___ EXTRACTED INFORMATION ___

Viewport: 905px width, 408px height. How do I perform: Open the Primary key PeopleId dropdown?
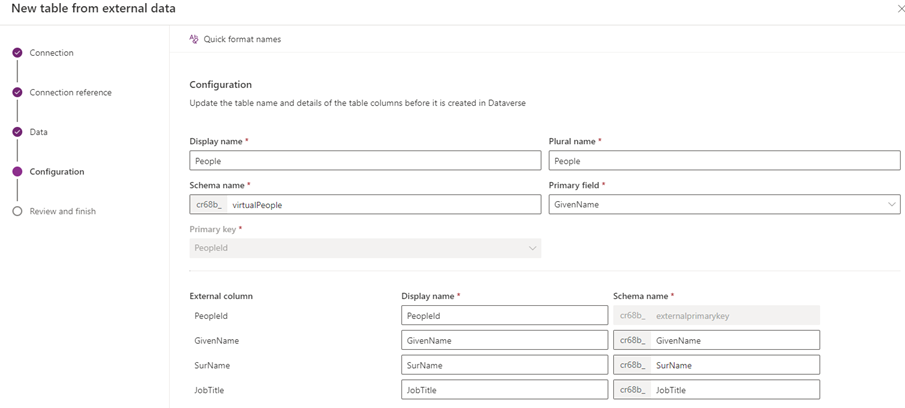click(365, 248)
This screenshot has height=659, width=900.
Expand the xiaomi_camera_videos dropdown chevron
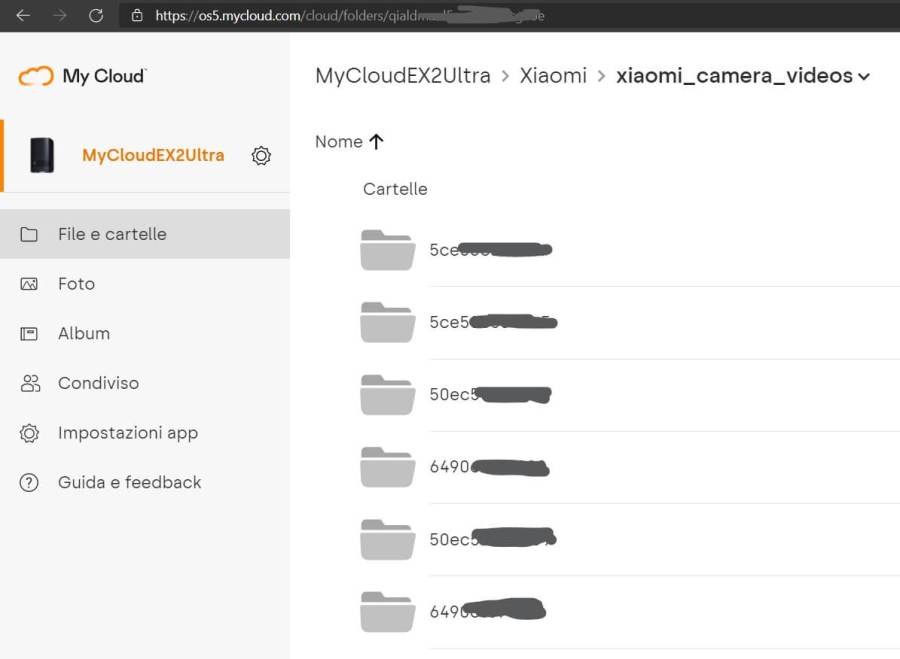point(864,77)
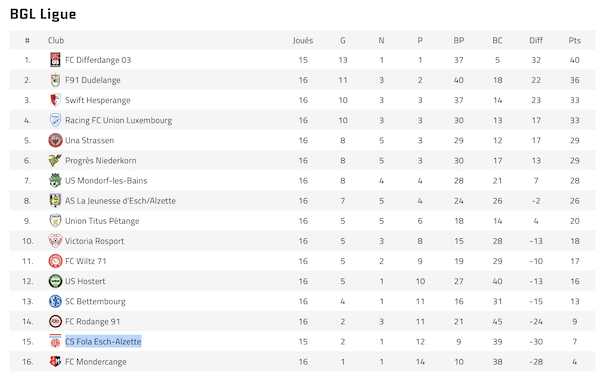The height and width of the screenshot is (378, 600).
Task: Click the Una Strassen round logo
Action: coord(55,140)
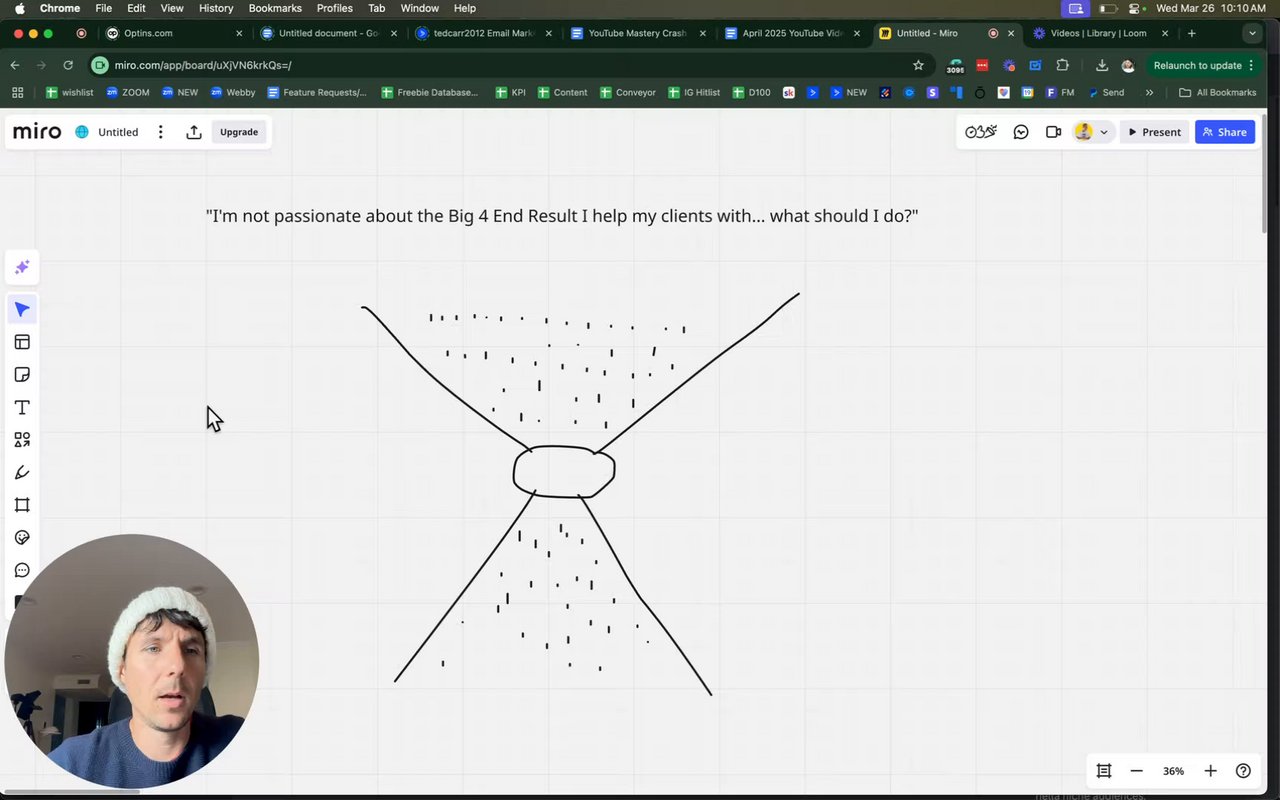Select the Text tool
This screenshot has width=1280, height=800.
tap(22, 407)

___

## PROBLEM TO SOLVE
Using the listing above, copy exactly the lines from the one that contains "This screenshot has height=659, width=900." through its last line, both included, but not the pictures.

## WORKED SOLUTION
This screenshot has height=659, width=900.
Expand the xiaomi_camera_videos dropdown chevron
point(864,77)
The height and width of the screenshot is (378, 600).
Task: Click the Una Strassen round logo
Action: coord(55,140)
Select the Text tool
This screenshot has width=1280, height=800.
tap(22, 407)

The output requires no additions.